Exercise.
The records that follow are to be copied word for word. Pictures should be omitted.

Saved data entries
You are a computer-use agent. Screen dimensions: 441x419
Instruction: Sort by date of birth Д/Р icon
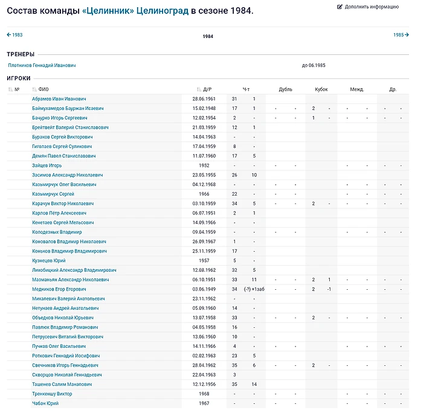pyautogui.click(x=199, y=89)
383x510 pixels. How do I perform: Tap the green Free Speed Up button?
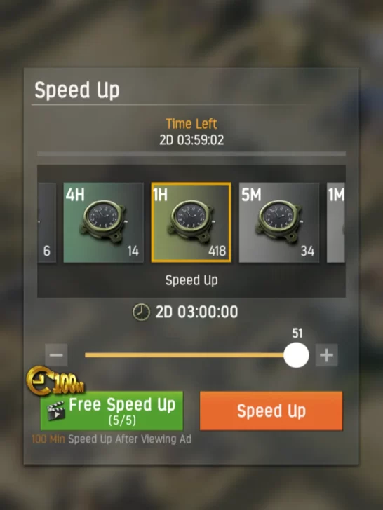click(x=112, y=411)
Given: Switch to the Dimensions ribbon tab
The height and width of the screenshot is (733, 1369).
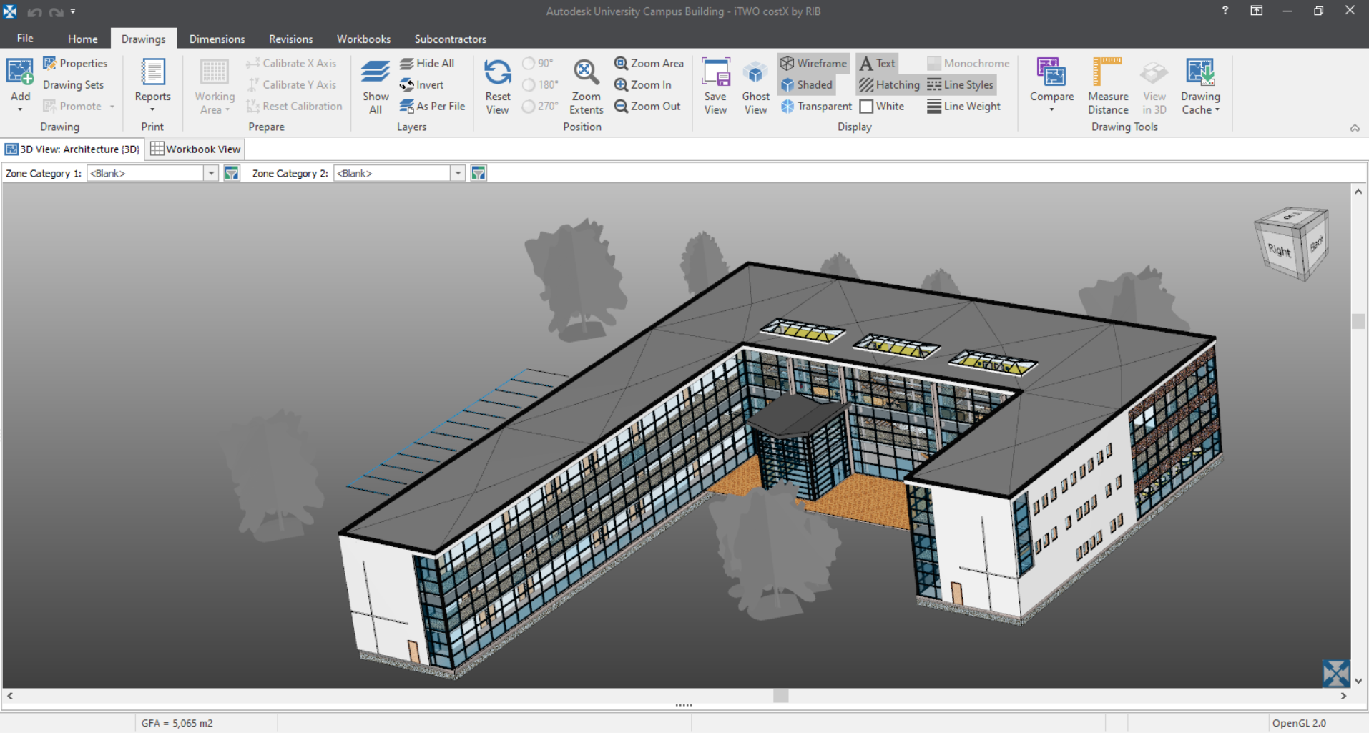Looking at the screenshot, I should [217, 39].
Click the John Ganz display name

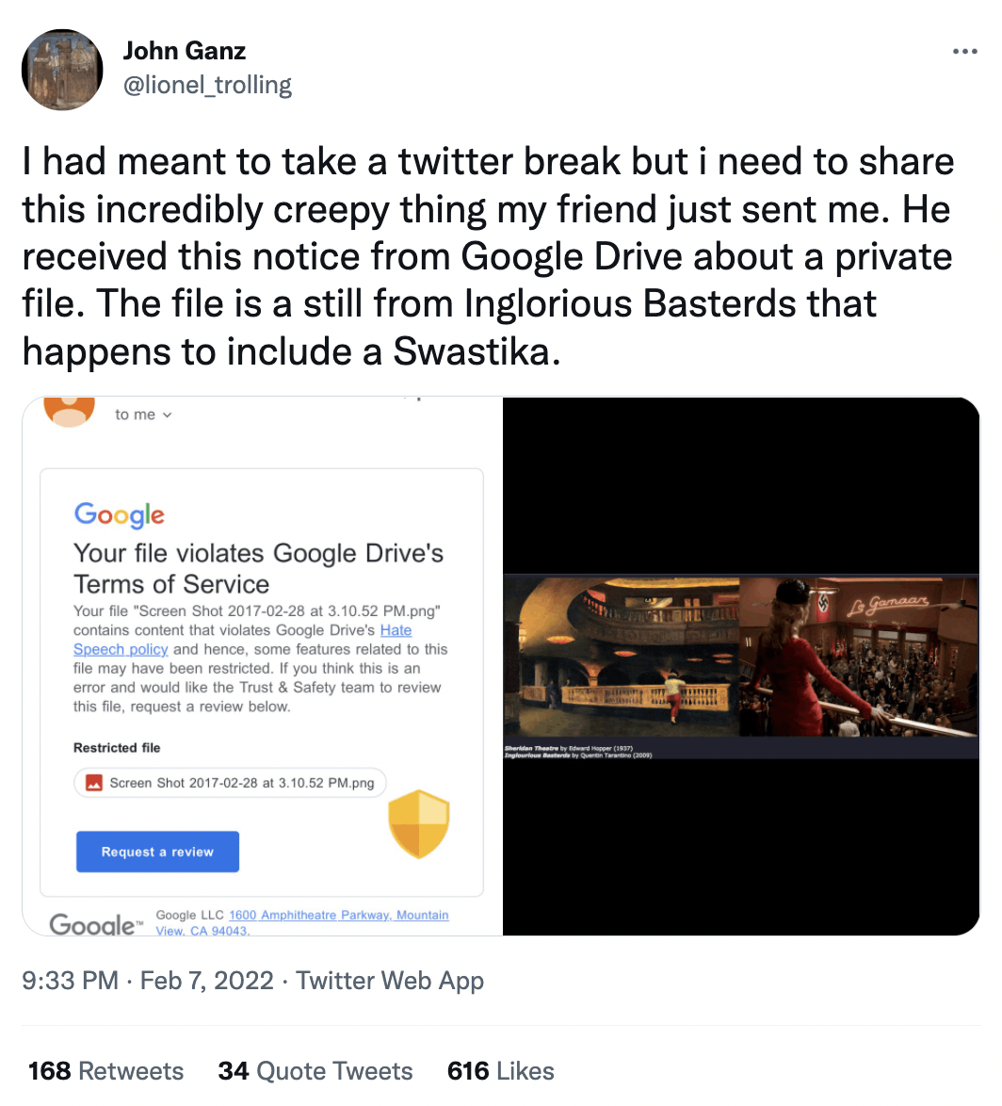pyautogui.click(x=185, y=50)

Completed task.
You are a computer-use agent. Screen dimensions: 441x419
Instruction: Sort by date of birth Д/Р icon
pyautogui.click(x=199, y=89)
383x510 pixels. How do I perform: Tap the green Free Speed Up button?
click(x=112, y=411)
Given: Switch to the Dimensions ribbon tab
The height and width of the screenshot is (733, 1369).
Looking at the screenshot, I should [217, 39].
Click the John Ganz display name

pyautogui.click(x=185, y=50)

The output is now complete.